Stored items
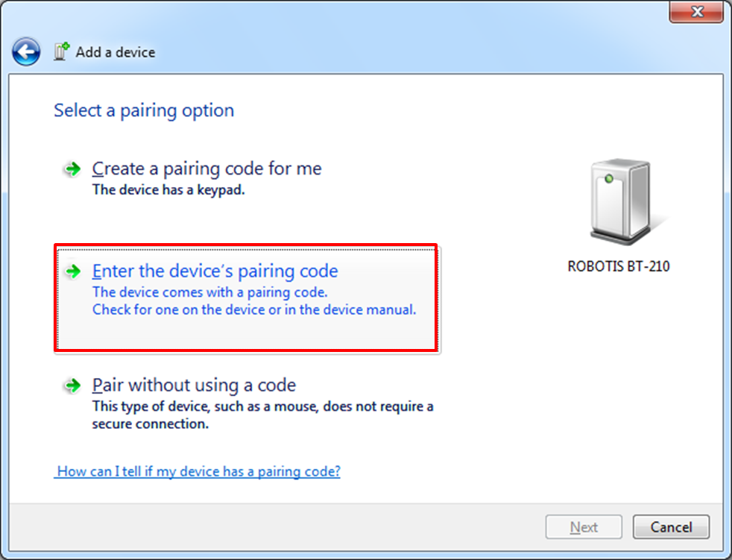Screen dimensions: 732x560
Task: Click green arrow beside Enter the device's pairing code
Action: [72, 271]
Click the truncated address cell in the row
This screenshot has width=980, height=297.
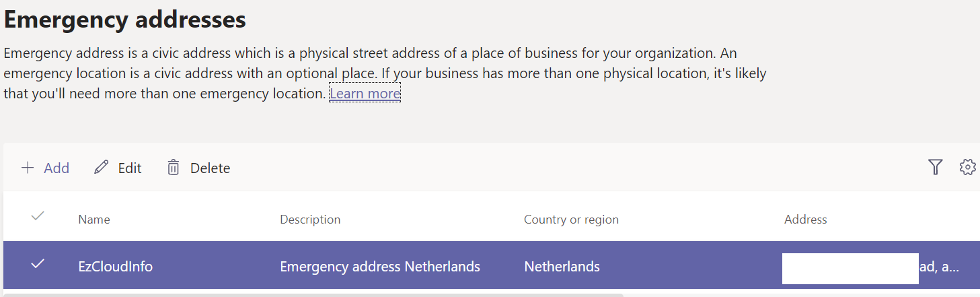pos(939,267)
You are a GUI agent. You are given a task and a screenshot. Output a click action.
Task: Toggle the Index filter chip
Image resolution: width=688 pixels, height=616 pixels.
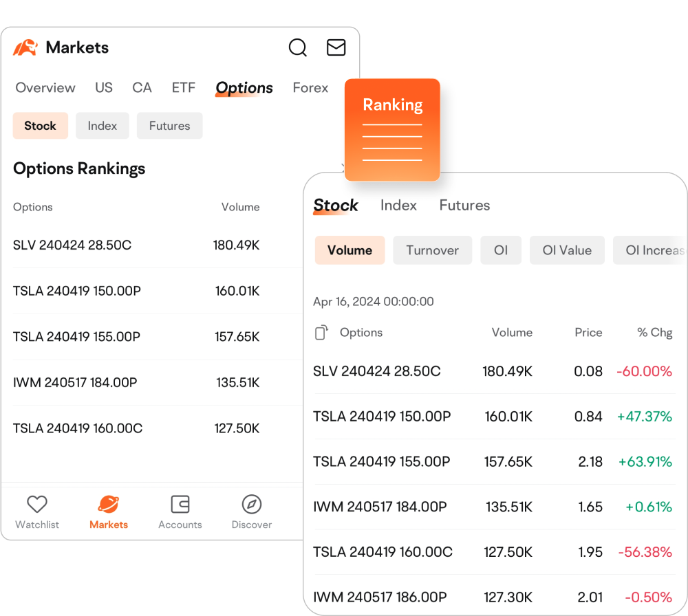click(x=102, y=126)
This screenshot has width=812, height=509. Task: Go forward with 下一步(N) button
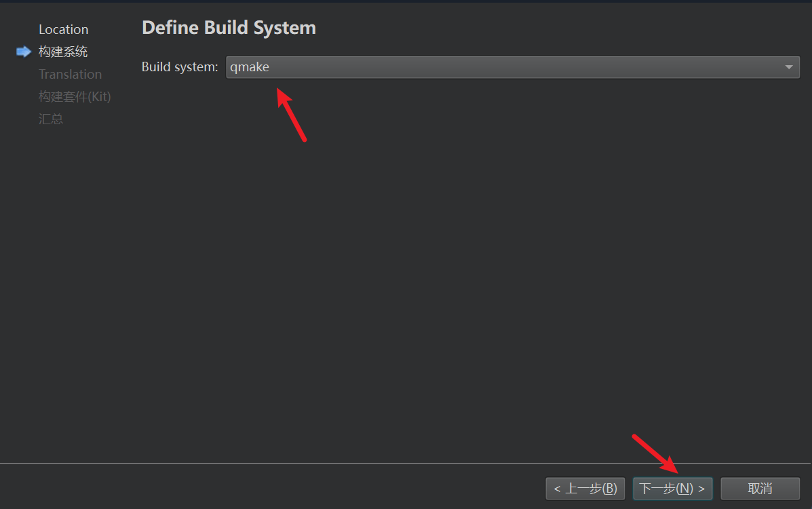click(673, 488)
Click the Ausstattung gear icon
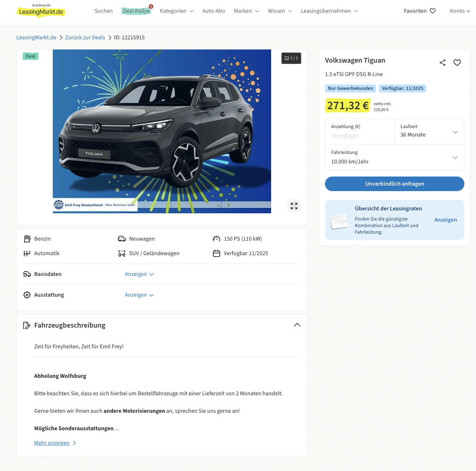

ASSIGNED TASK:
Exactly the lines from the line that contains "Click the truncated address cell in the row" through the last line above, and no other lines, must be output, with pictures excluded.

RESPONSE:
Click the truncated address cell in the row
This screenshot has width=980, height=297.
pos(939,267)
You are a GUI agent. You are given a task and a screenshot. Output a click action.
Task: Toggle the Index filter chip
Image resolution: width=688 pixels, height=616 pixels.
click(x=102, y=126)
This screenshot has width=812, height=509. Task: Go forward with 下一步(N) button
click(673, 488)
Click the Ausstattung gear icon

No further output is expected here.